What the task requires
Copy every line in the records below that contains the word "Expand".
──────────────────────────────
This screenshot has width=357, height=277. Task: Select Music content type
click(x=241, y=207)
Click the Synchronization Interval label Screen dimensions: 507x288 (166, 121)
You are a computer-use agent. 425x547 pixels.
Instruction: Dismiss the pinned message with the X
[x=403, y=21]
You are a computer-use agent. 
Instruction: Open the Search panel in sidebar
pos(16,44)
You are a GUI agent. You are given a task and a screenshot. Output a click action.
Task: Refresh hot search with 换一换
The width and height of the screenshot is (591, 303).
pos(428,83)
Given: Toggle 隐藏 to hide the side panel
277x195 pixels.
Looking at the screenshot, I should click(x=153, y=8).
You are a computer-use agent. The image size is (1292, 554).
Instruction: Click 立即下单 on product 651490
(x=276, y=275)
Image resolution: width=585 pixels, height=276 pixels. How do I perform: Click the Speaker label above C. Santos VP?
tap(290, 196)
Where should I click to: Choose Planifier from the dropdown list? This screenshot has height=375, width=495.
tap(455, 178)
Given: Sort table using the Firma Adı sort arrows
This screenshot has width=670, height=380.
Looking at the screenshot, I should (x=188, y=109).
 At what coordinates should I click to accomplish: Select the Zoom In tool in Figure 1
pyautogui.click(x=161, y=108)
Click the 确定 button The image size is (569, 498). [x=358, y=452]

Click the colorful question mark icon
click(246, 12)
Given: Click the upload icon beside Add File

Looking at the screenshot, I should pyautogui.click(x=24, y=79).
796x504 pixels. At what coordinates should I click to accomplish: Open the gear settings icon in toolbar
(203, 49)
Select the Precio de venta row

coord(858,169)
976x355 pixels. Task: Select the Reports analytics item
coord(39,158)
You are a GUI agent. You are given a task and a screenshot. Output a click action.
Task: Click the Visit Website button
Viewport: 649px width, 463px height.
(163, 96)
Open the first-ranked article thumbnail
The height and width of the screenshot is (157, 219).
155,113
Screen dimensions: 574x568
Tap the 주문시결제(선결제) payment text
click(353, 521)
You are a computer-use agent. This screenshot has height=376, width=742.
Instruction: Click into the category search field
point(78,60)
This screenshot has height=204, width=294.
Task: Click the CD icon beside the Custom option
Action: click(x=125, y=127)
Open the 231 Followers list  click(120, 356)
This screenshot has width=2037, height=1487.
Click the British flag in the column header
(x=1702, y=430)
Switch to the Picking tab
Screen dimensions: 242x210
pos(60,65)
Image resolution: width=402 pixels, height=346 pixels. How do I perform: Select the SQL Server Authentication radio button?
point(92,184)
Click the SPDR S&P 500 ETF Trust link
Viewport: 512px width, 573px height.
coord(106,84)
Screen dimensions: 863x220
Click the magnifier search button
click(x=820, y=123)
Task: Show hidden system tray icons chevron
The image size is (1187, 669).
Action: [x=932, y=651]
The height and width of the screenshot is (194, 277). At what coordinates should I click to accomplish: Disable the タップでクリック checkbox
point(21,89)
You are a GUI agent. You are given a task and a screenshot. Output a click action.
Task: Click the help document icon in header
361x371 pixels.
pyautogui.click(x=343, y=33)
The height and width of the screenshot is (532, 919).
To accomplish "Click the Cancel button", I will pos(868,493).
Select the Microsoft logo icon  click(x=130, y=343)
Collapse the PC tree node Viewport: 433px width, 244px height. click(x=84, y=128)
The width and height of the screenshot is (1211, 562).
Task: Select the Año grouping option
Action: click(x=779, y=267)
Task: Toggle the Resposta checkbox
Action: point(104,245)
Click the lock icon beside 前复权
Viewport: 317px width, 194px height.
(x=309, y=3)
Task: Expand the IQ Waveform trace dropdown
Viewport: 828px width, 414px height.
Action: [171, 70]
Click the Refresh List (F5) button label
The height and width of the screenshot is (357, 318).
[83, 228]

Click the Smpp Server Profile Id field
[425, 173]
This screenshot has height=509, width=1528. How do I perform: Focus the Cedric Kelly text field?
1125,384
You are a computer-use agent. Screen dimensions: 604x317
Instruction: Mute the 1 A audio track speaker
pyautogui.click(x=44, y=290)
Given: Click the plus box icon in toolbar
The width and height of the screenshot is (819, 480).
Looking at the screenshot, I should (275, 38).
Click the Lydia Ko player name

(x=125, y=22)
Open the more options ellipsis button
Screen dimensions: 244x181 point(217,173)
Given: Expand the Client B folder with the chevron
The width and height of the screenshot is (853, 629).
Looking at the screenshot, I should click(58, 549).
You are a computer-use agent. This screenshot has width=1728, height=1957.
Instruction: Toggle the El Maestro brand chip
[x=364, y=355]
──────────────────────────────
Response to the exercise
Task: Expand the IQ Waveform trace dropdown
Given: Expand the Client B folder with the chevron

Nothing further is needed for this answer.